We’re experiencing intermittent timeout issues with Weaviate, occurring at least twice daily. During these events, adding documents via both /v1/batch/objects and /v1/objects endpoints becomes impossible. Increasing the timeout duration does not resolve the issue; requests hang indefinitely.
Interestingly, during these periods, search functionality remains unaffected and continues to perform well, indicating that vector creation itself is operational.
We initially encountered this behavior on version v1.29, testing with both asynchronous and synchronous replication modes. After downgrading back to v1.28, the issue persisted unchanged. Restarting the instance temporarily resolves the issue.
Our suspicion is that this relates to replication mechanisms, potentially involving write locks on indexes. A separate cluster configuration with three shards and no replication does not exhibit this problem and operates normally.
Server Setup Information
Weaviate Server Version: both v1.28.11 and v1.29.0
Deployment Method: k8s
Multi Node? Number of Running Nodes: 6 (3 shards, replicated once)
Client Language and Version: PHP using API
Multitenancy?: nope
Any additional Information
The logs look normal, no errors what so ever. We have tried to debug this but with out any success.
Can you use grpc? You are ingesting using PHP, meaning, using REST and not GRPC. This is certainly not optimal, and can be the bottleneck here. We did a lot of improvement in GRPC, specially for ingestion.
Can you try pushing some dataset using for example python and batch?
Do you have any readings on objects_durations_ms or batch_duration_ms? Monitoring | Weaviate
I’ve tried to setup the monitoring. And it was kindof a hassle since i needed to add all instances manually to the scrape config since we cannot user servicemonitors.

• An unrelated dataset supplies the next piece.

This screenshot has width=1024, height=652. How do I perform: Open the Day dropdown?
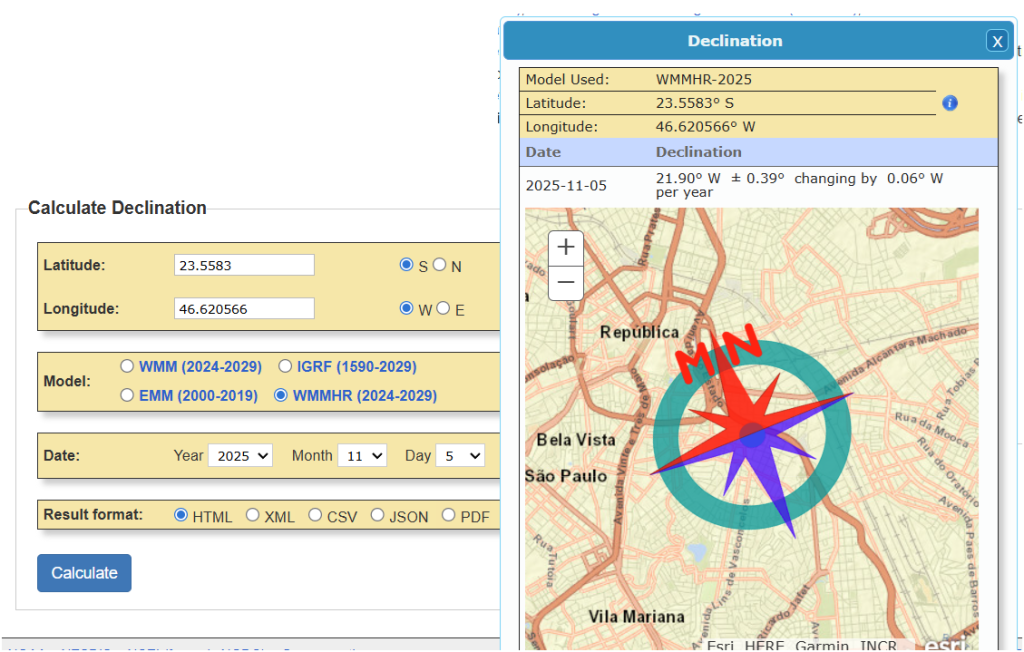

The example dashboards needed some adjustments to make sure we use the right data source. Unfortunatly your dashboards dont have a datasource selection dropdown.
I’m now seeing some data, but there is a LOT of n/a n/a in the different lists. Which makes me wonder if i configured them correctly.
We’ve been monitoring the instances closely over the past two weeks. Unfortunately, we haven’t observed any unusual metrics or signs pointing to the underlying issue. Specifically, during the moments before the instances stop accepting batch requests, all metrics appear completely normal. Even during these periods, nothing out of the ordinary stands out.
Do you have any additional recommendations on areas we could further investigate or specific metrics to focus on?
@joris Also, is your client connecting to Weaviate thru a reverse proxy?
We have seen situations where the reverse proxy may be timing out, so that would also explain Weaviate not showing any resource pressure yet it timing out
When i look at the metrics at that time it does seem like there is a small spike in avg(sum by() (rate(vector_index_queue_delete_count[1m0s]))) at that same moment.
Also a peak in “get_true_positive”, ofcourse also in query latency, which makes sense (90 percenile is like 50s). Also see a little peak in “Active Tombstones in HNSW index”.
Not sure what to do here.
Doet seem to be related to deletes, i see some timeouts every time there are some little peaks on deletes.